Friday, November 12, 2010

Cops found "not guilty" of fabricating evidence

Cops found "not guilty" of fabricating evidence

Three cops who were accused of fabricating evidence against two suspects in a particularly cruel multiple murder case have been cleared by a jury. The "Torreon cabin murders" happened in December 1995, sixty five miles southeast of Albuquerque.

Of course they were cleared. Juries almost always find cops "not guilty". Yet, the preponderance of evidence shows that cops are more likely to be bad guys than the general population. They are not trustworthy. They have more in common with those in prison for crimes of extreme violence than they have in common with you or me. The job attracts damaged people who like to hurt others, yet are too afraid of doing it without the guns of The State backing them up to go freelance. Cowardly bullies with a cruel streak and a badge are a bad combination. Until police are reined in again, it is inevitable.

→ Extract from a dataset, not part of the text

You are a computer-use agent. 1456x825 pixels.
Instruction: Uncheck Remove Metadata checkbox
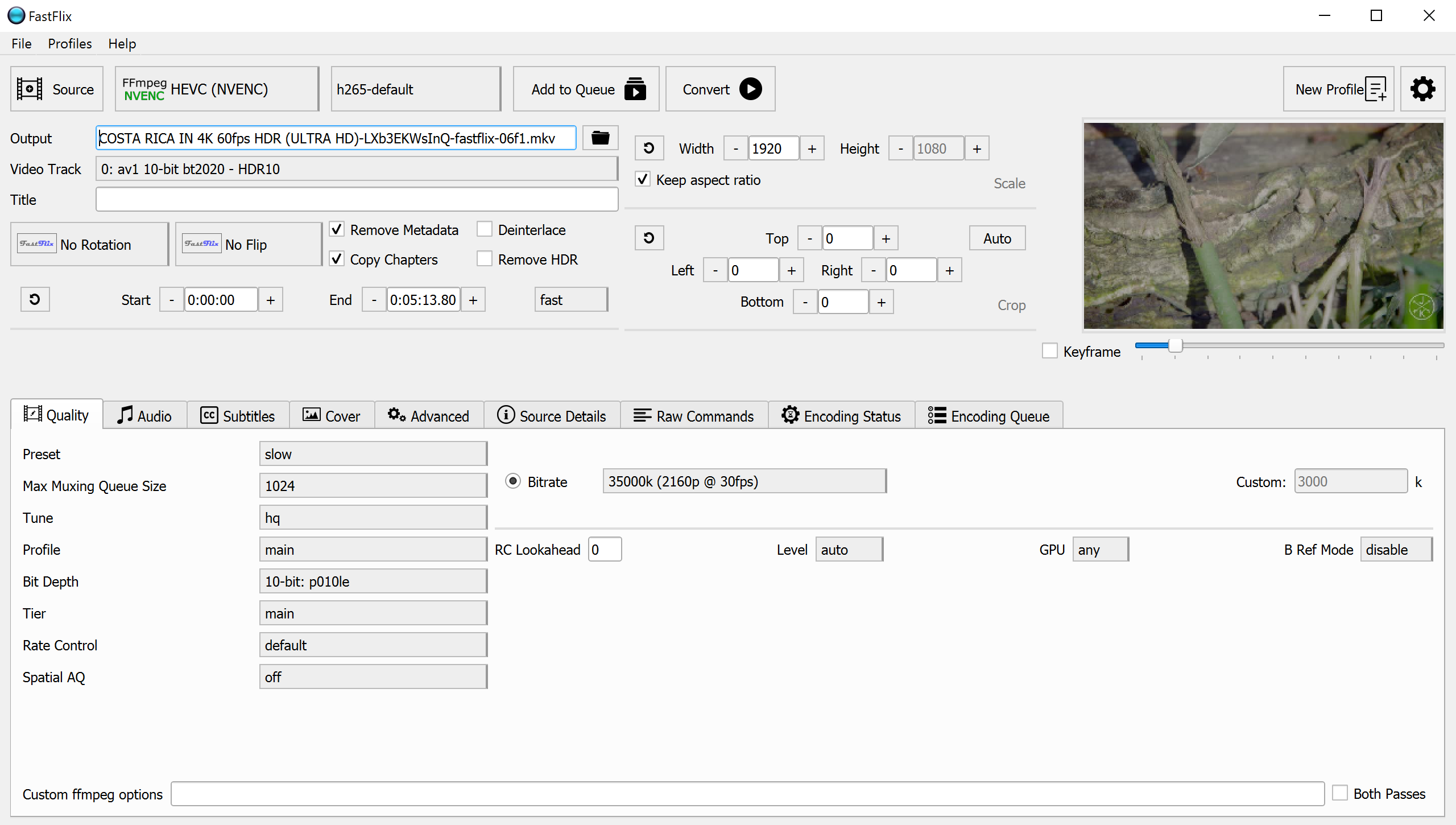click(x=337, y=229)
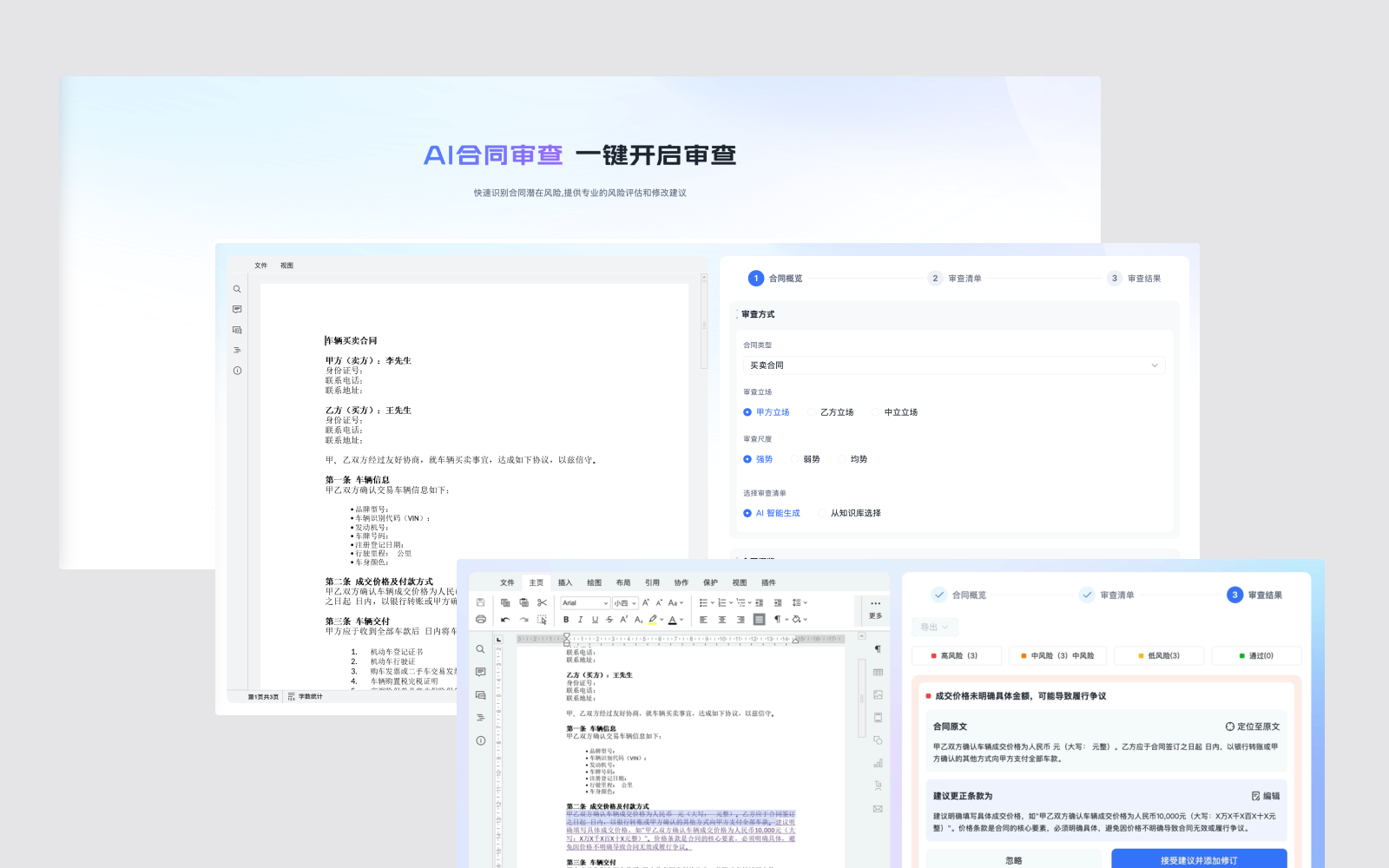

There are so many cases where cops fabricated evidence, lied under oath, filed false reports, and tampered with the crime scene for their own purposes that I wouldn't trust a LEO's version of events unless I saw the crime happen and the cop's version matched what I witnessed exactly.

So, did the cops really fabricate the evidence? Probably. But no one but the cops and those they accused will ever know the truth. Did those they tried to trap actually play some role in the murders? There is no way to know for sure.

It is important to know who really commits acts of aggression. Knowing the truth is much more important than getting a conviction or fooling the public into thinking you are "doing something". Real bad guys will eventually pay (sooner than later, if the right to own and to carry firearms were respected) with or without cops lying to catch them.